===== TRECHO SELECIONADO
Fato é que, na ânsia de proteger Bolsonaro, Tarcísio faz malabarismos retóricos, ignora fatos óbvios e tenta reescrever a história. Bolsonaro foi condenado. O governador finge esquecer que o ex-presidente cometeu crimes como organização criminosa armada, golpe de Estado e destruição do patrimônio público, em um plano que previa até mesmo assassinatos.
Ele não entra no mérito de que também cairia bem a Bolsonaro o banco dos réus pela sua omissão como presidente durante a pandemia de Covid-19, quando centenas de milhares de brasileiros perderam a vida, enquanto ele se recusava a comprar vacinas e estimulava o uso de medicamentos sem qualquer eficácia comprovada.
A ficha corrida de desserviços de Bolsonaro é enorme. Inclui apologia à tortura, estímulo ao armamento, devastação ambiental, ataques à educação e à ciência, e por aí vai. É provável que esse histórico de malfeitos justifique o resultado da pesquisa CNT/MDA divulgada no último dia 8, ainda quando o julgamento transcorria, segundo a qual 49,6% dos brasileiros consideram justa a condenação de Bolsonaro.
Desesperado pela aprovação do bolsonarismo, Tarcísio paga um preço alto. Em sua curta trajetória política, construiu uma imagem, descolada da realidade, de gestor público eficiente e ponderado, ao custo de muito investimento em marketing, além da complacência de setores da imprensa e uma base de apoio majoritária na Assembleia Legislativa de São Paulo, que joga para debaixo do tapete seus erros.
Nutrido por projetos pessoais, Tarcísio abandona esse porto seguro e dá um passo adiante. Em sua nova posição no tabuleiro político, ele é obrigado a se expor e tomar decisões. O discurso no 7 de Setembro foi apenas um capítulo nessa estrada tortuosa, que o levará por um caminho sem volta.
==========
TAREFAS OBRIGATÓRIAS:
[A] No texto sobre Tarcísio e Bolsonaro, qual percentual dos brasileiros considera justa a condenação de Bolsonaro, segundo a pesquisa CNT/MDA?
[B] Dê sequência ao texto sobre Tarcísio e Bolsonaro a partir de sua última frase.
===== LISTAGEM DE DADOS
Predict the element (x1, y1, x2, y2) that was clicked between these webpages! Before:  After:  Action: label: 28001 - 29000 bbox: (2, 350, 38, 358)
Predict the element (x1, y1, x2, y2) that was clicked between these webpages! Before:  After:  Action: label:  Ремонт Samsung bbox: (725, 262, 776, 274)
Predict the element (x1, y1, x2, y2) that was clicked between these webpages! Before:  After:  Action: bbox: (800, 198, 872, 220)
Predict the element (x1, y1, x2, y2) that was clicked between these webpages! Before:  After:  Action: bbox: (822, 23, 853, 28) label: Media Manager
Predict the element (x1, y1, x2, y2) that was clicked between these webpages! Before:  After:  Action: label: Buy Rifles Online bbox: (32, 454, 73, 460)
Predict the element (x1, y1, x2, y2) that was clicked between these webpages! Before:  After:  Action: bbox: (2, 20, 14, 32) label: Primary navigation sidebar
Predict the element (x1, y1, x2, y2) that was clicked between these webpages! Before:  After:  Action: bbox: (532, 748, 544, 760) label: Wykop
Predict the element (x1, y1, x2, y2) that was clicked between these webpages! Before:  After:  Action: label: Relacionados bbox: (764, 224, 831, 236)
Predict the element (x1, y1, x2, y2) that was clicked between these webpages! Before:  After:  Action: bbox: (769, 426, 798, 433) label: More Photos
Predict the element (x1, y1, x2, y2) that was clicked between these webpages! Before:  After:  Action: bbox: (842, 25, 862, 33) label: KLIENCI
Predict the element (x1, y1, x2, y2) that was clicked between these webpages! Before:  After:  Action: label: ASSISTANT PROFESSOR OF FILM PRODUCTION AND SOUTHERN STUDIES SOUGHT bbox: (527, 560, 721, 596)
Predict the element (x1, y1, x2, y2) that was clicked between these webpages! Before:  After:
==========
RESPOSTAS AOS PROBLEMAS:
[A] 49,6% dos brasileiros.

[B]
Antes mesmo do início do julgamento de Jair Bolsonaro, Flávio, seu filho mais velho, apresentou, em entrevista para a Folha de S. Paulo, publicada em 14 de junho, a cartilha que o futuro candidato à Presidência deve seguir para receber a benção da extrema direita. Quando questionado se o perdão seria condição para o apoio de Bolsonaro, a resposta foi direta: “Não só vai querer apoiar alguém que banque a anistia ou o indulto, mas que seja cumprido”.
O conteúdo do projeto da anistia já vazou e se mostrou uma coleção de absurdos. Ele não busca a reconciliação nacional, mas um salvo-conduto para ataques à democracia. Se aprovado, o texto não apenas corrói a credibilidade das instituições, como normaliza o crime como ferramenta política — transformando a lei, que deveria proteger a sociedade, em escudo para quem quer destruí-la.
Flávio Bolsonaro fala em intervenção no STF para garantir que, se aprovado, o texto da anistia ou um indulto presidencial não seja anulado por decisão dos ministros da Corte. “É uma hipótese muito ruim, porque a gente está falando de possibilidade de uso da força. A gente está falando da possibilidade de interferência direta entre os Poderes”, disse na mesma entrevista.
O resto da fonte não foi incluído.